__EXERCISE BRIEF__.
Give back, exactly and with nothing else, the lines running from the one that contains "Sort by Inventory column arrows" to the end of the entries below; do not include pictures.

__RECORDED INFORMATION__.
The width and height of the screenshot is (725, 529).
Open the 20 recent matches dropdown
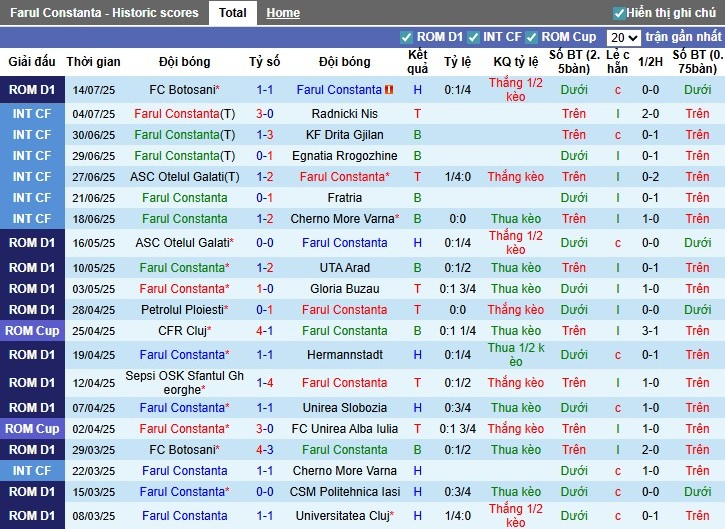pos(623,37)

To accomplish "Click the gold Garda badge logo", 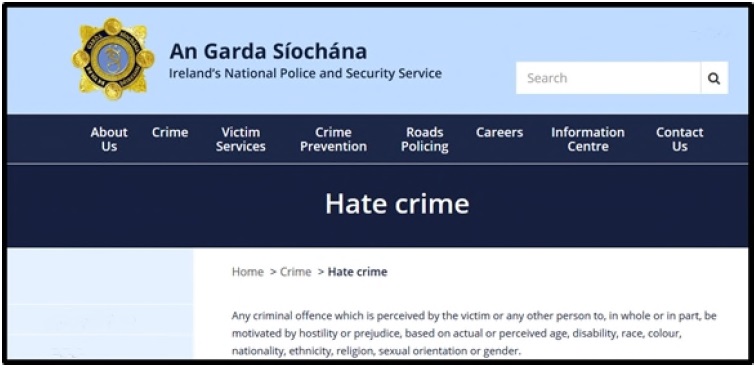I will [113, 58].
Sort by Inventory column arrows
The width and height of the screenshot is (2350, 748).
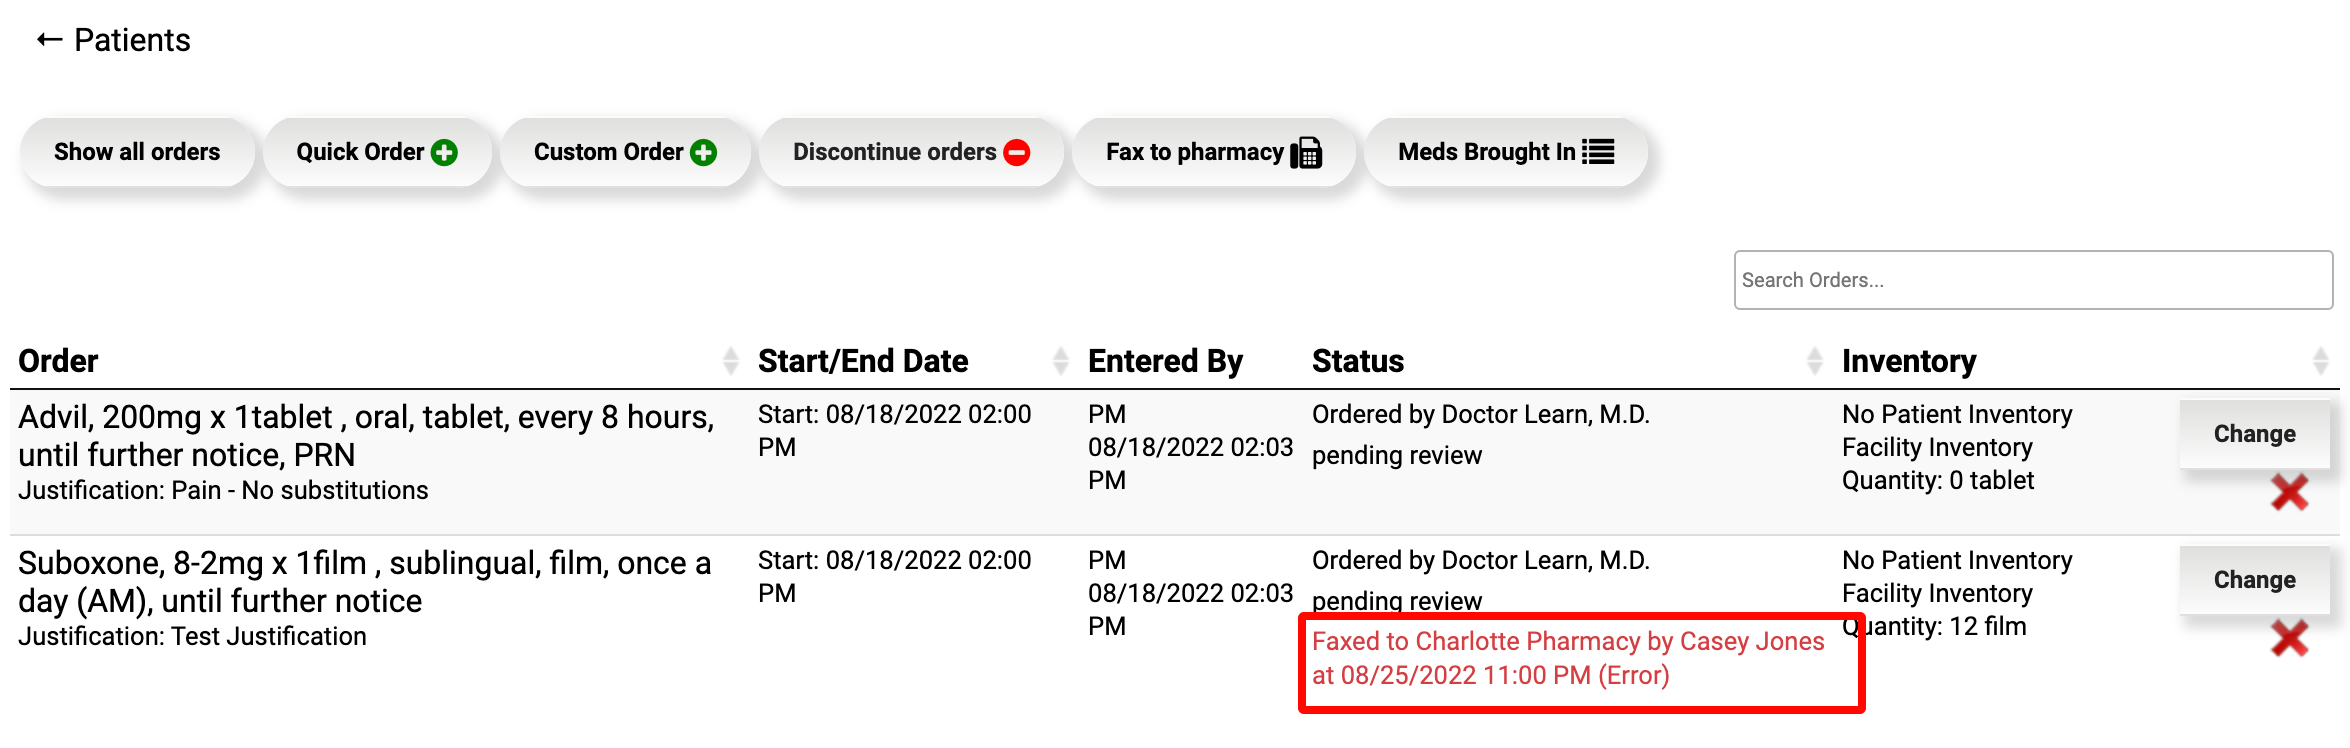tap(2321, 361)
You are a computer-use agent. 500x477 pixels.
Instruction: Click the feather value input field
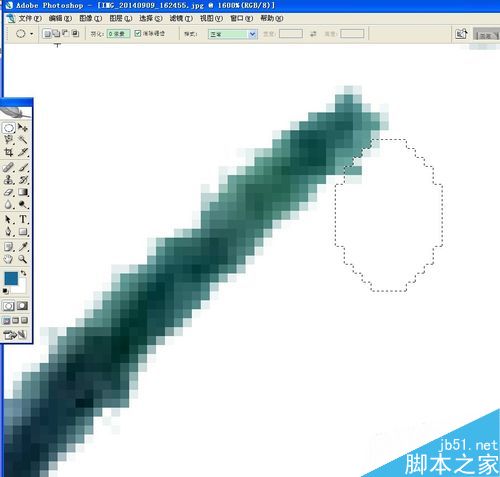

__FINAL ANSWER__.
Sort by Inventory column arrows
The width and height of the screenshot is (2350, 748).
tap(2321, 361)
You are a computer-use agent. 500x477 pixels.
Instruction: Click the feather value input field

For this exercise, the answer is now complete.